Irish Say Revised Pay Savings Talks Virtually Complete

Irish Public Expenditure Minister Brendan Howlin said the government and leaders of the main labor unions “virtually ended” talks on a revised plan to shave 1 billion euros ($1.3 billion) from public-sector pay by 2015.

Unions must now forward draft proposals to their members for consideration, Howlin told reporters in Dublin today. There are different offers for individual groups of government workers and in some cases for individual unions, he said.

“I’m asking public servants to walk with this on the final leg of the path” toward economic recovery, Howlin said. “They know that they can now make plans for the next three years without a further” contribution.

Prime Minister Enda Kenny suffered his biggest setback last month when the unions rejected his plans to cut pay for state employees. His government has since insisted it needs to reduce its pay and pensions bill by 1 billion euros by 2015 to lower the deficit to below 3 percent of gross domestic product. The European Commission forecasts Ireland’s deficit will be the European Union’s highest this year, at 7.5 percent.

Howlin said he’s confident an agreement would yield the government’s targeted 300 million euros of savings this year and that he hopes that there won’t be forced firings.

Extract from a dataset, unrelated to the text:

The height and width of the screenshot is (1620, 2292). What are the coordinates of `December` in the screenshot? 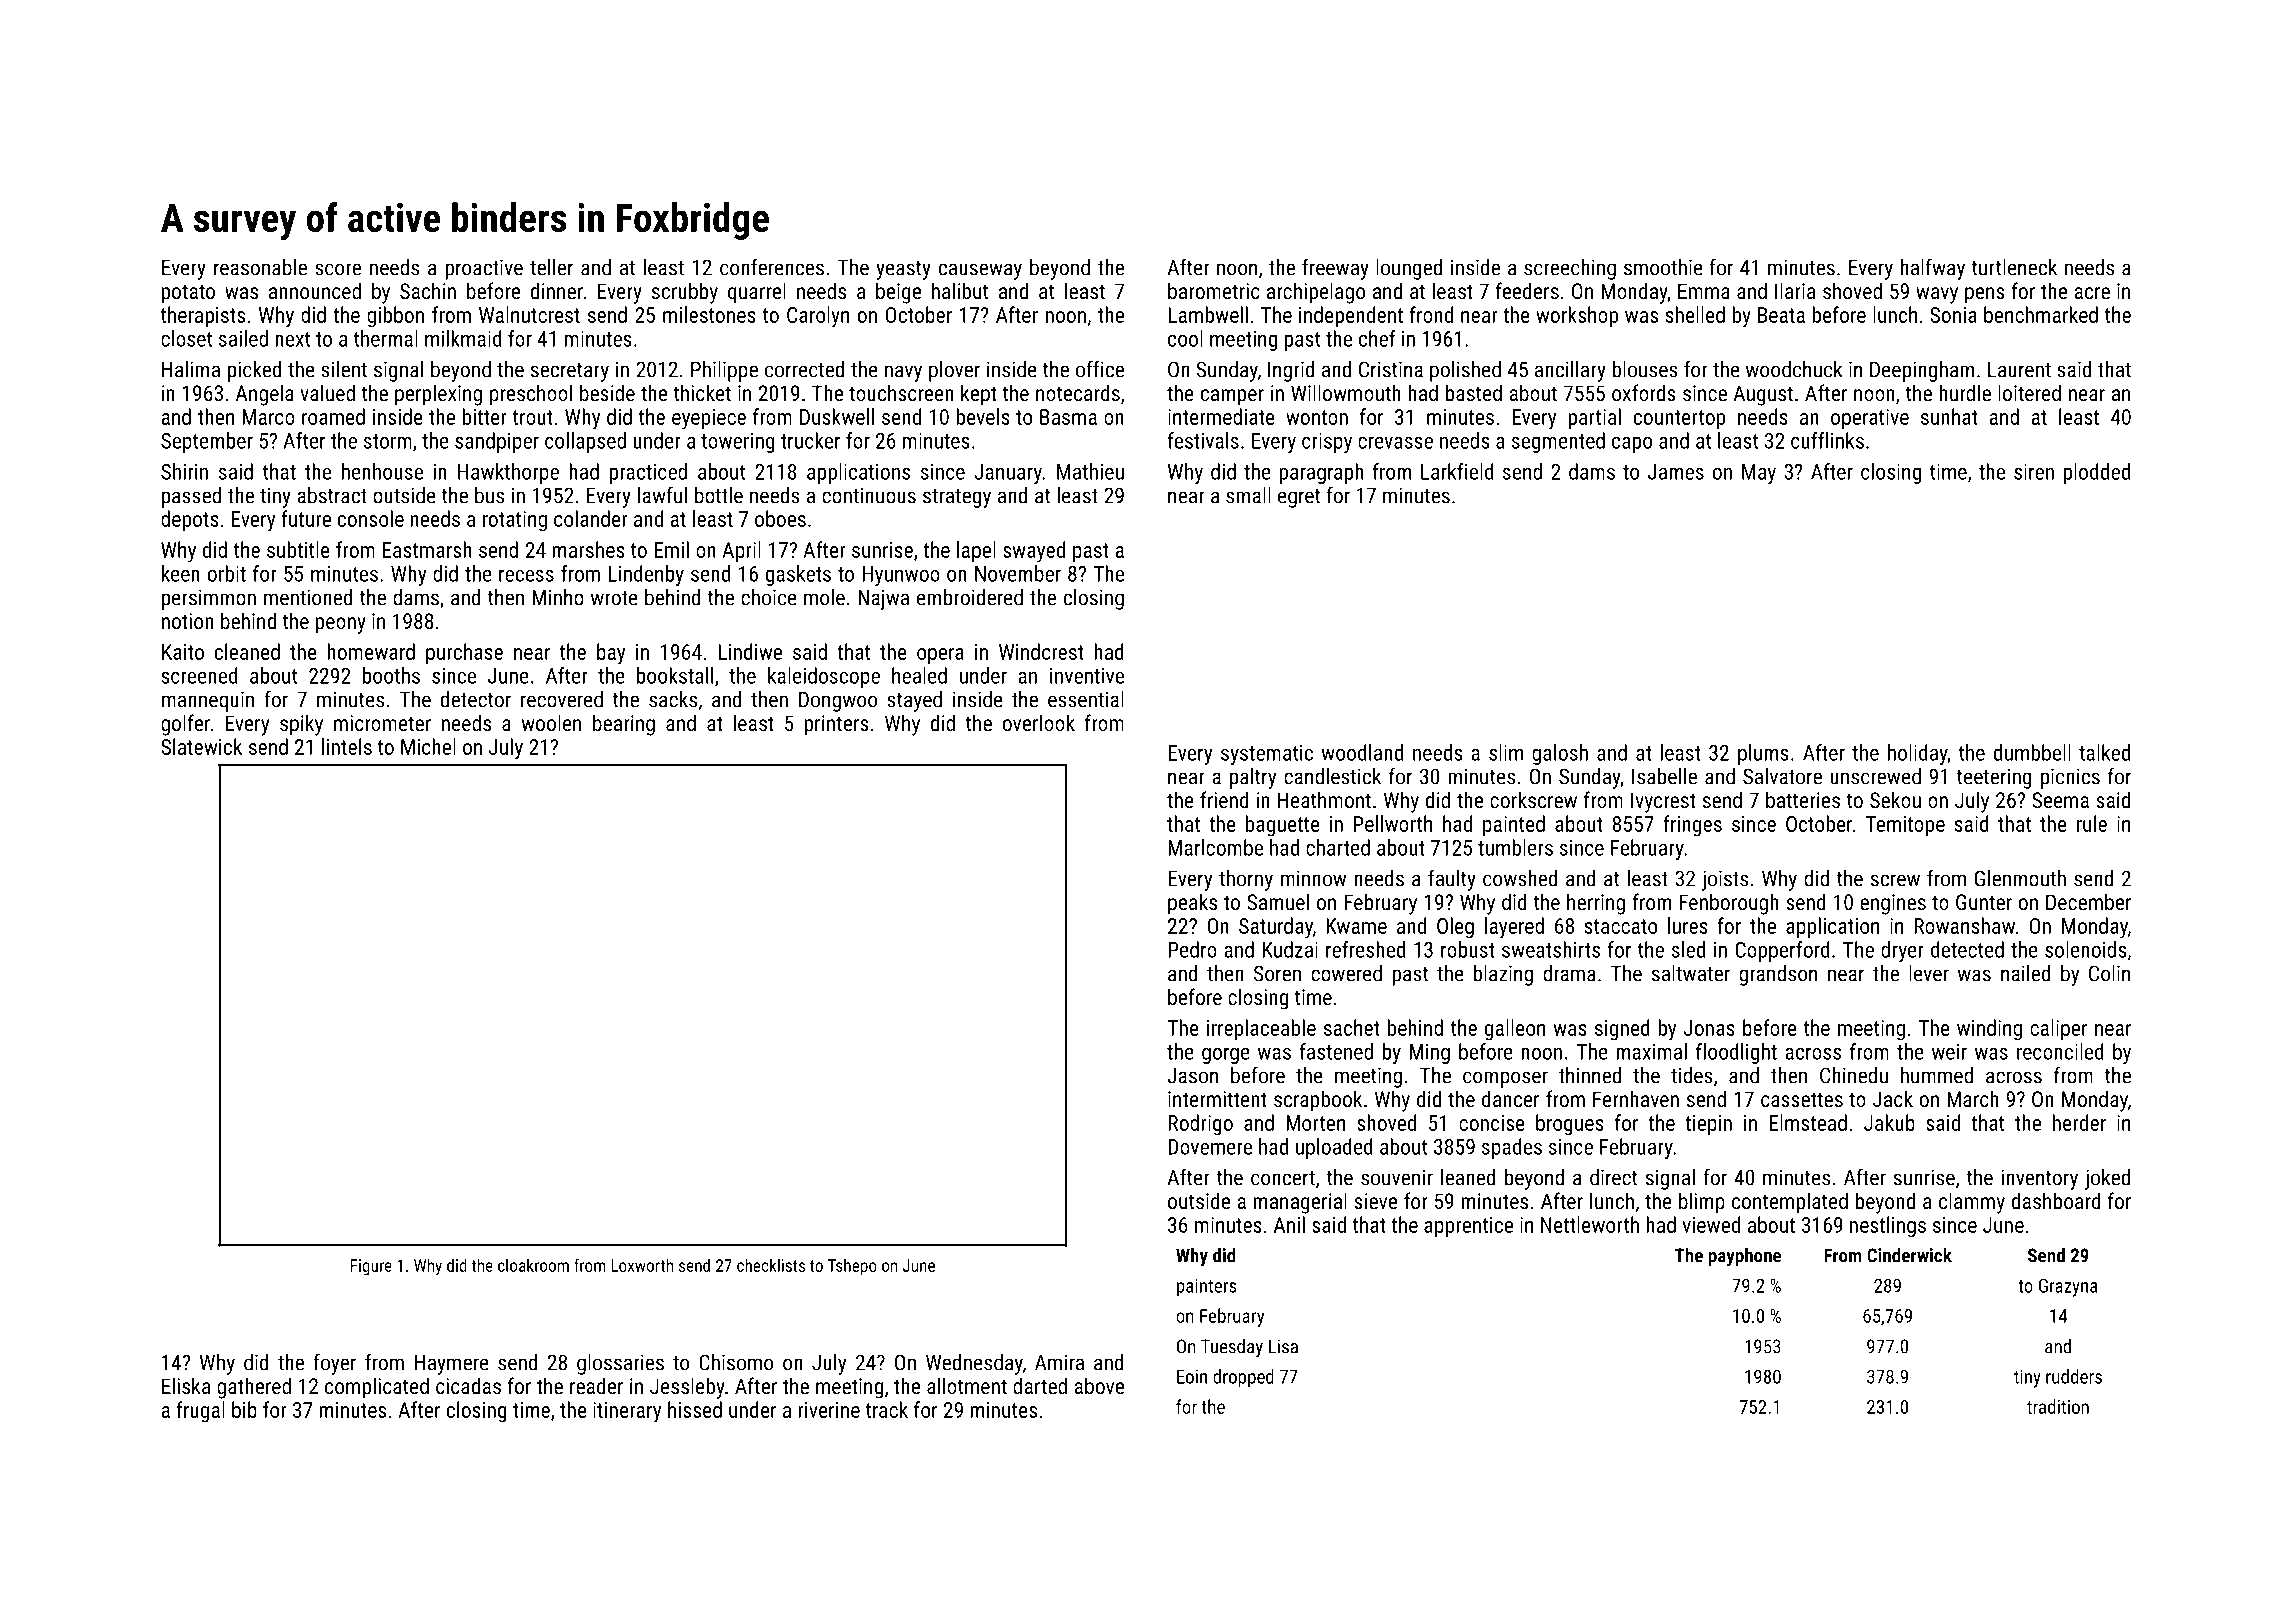 It's located at (2088, 901).
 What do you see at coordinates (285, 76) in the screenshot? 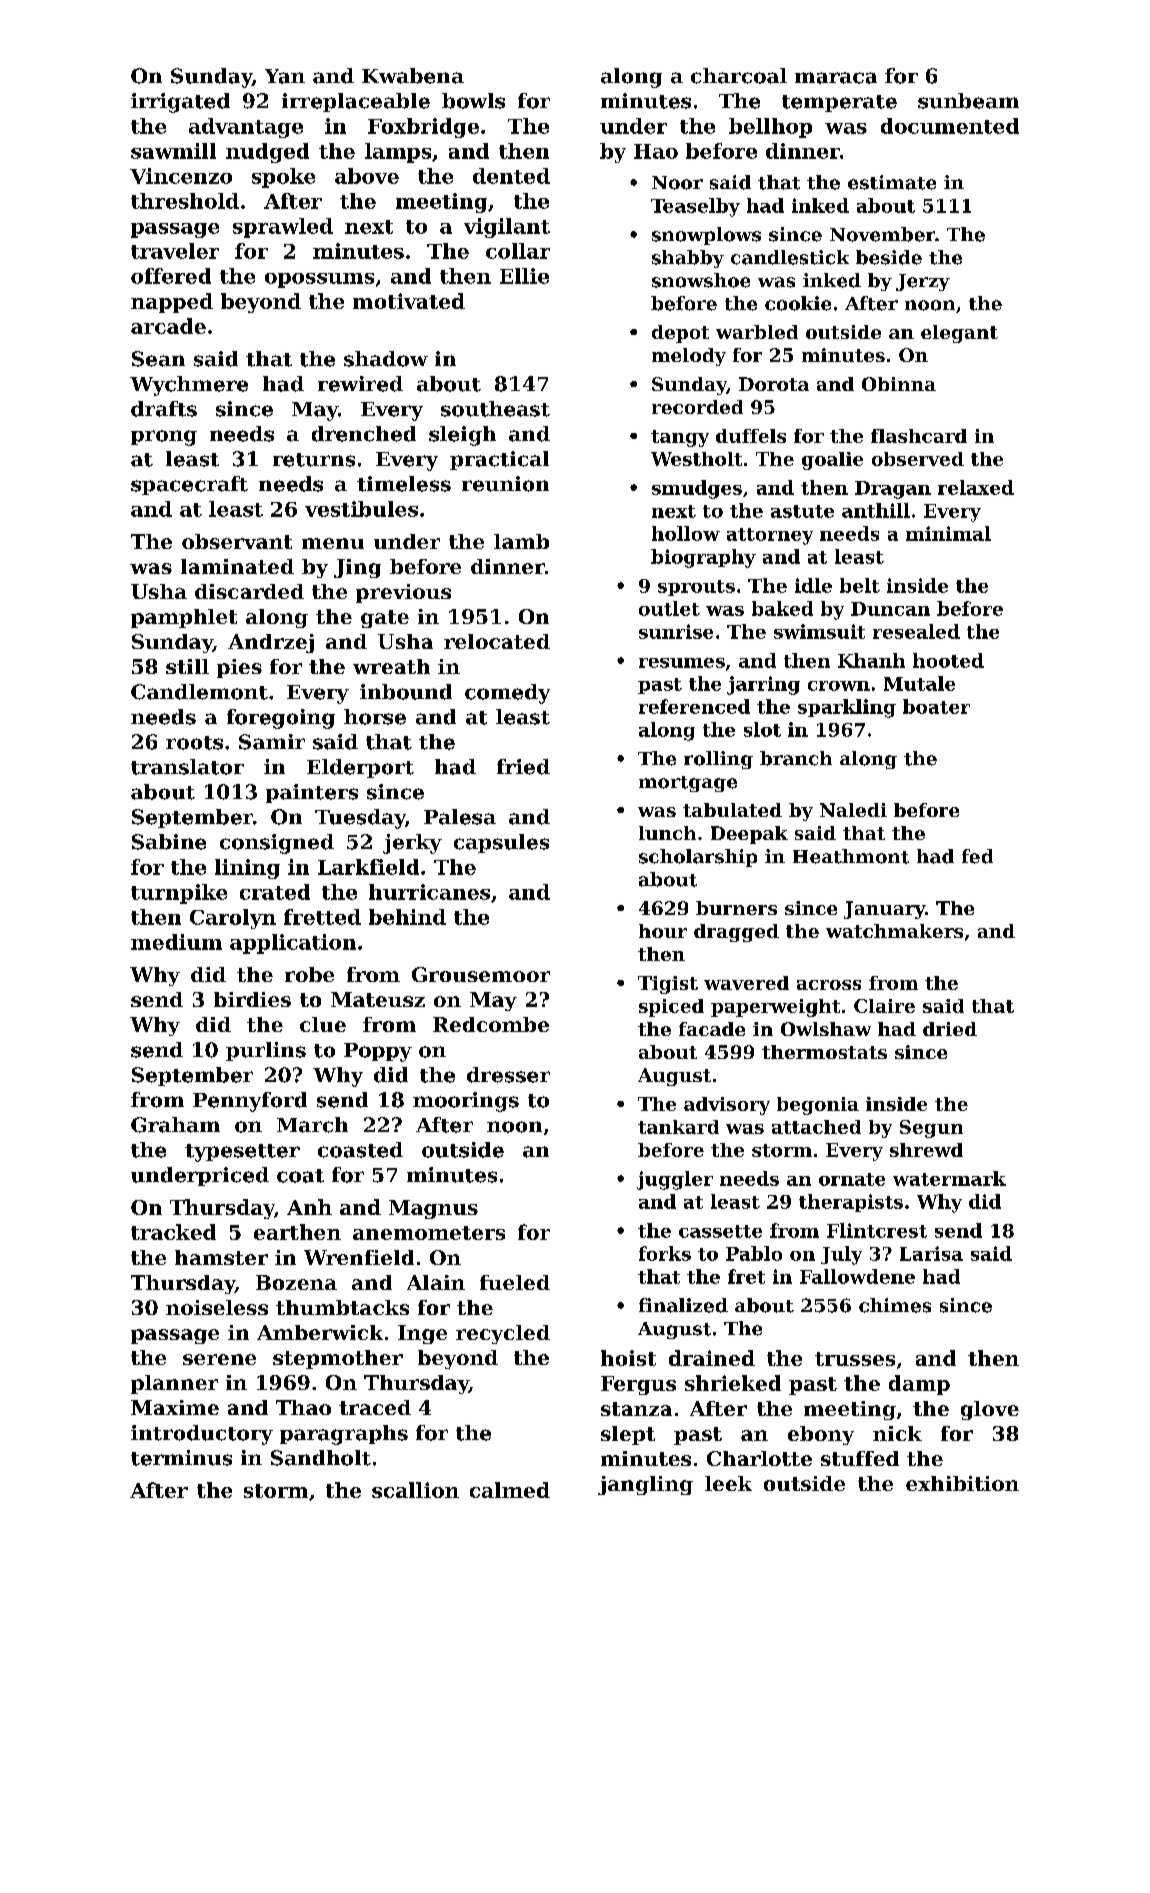
I see `Yan` at bounding box center [285, 76].
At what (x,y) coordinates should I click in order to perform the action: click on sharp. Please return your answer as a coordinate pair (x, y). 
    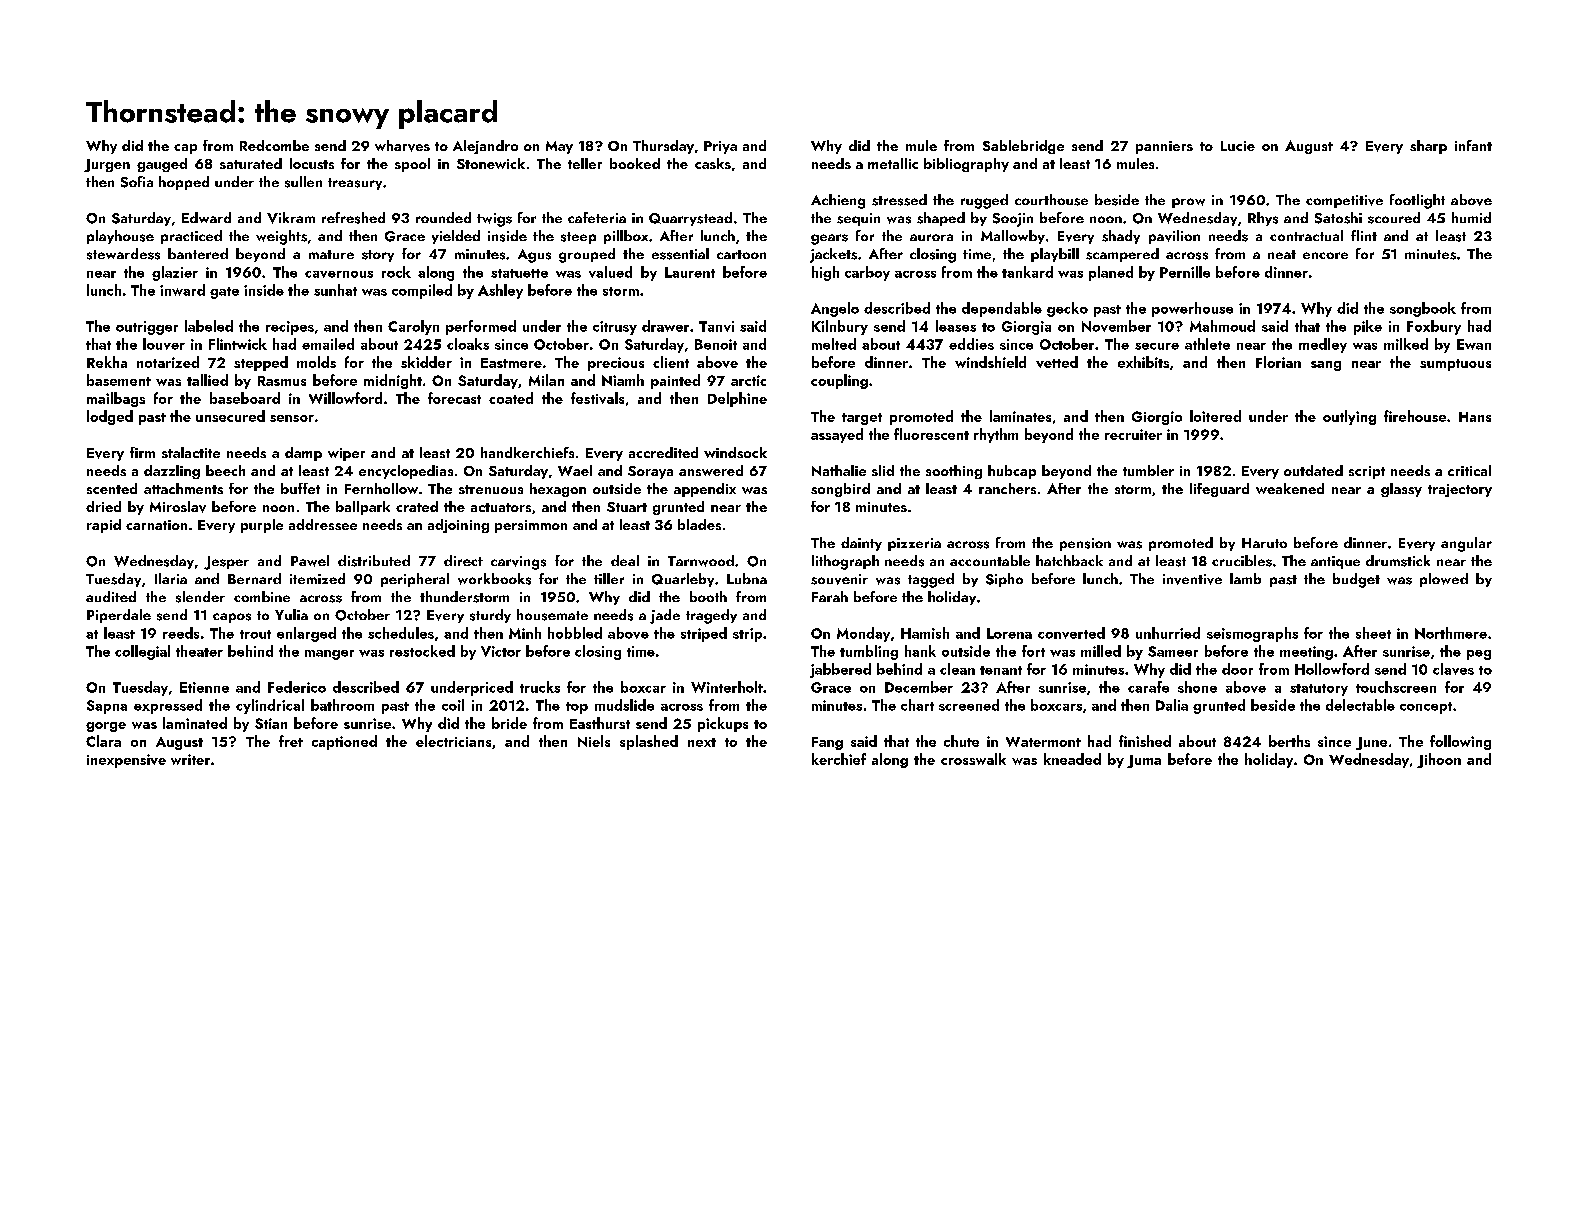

The government approved legislation today putting in place pay cuts for public servants earning more than 65,000 euros a year, the Ministry for Public Expenditure & Reform said in an e-mailed statement. It did not give differences between the original and new proposals.

Teachers, Nurses

Under the new plan, teachers who lose supervision and substitution payments under an accord would receive the money back within five years, the Irish Times newspaper reported today, citing unnamed sources. While nurses’ working hours would increase to 39 hours a week from 37 1/2 hours, they would keep premium payments for Sunday shifts, it said.

Unions voted last month against salary cuts for workers earning more than 65,000 euros, in the biggest revolt after five years of spending reductions and tax increases. The government, which received a 67.5 billion-euro international bailout in 2010, last year completed three-quarters of the 33.4 billion euros of budget cuts planned to run for eight years through 2015.

Still, the yield on Ireland’s October 2017 bond has fallen to 2.15 percent from 2.64 percent on April 15, the day before the last plan was rejected. Irish five-year bond yields spiked to more than 17 percent in July 2011 after Moody’s Investors Service cut the nation’s debt rating to Ba1, one level below investment grade.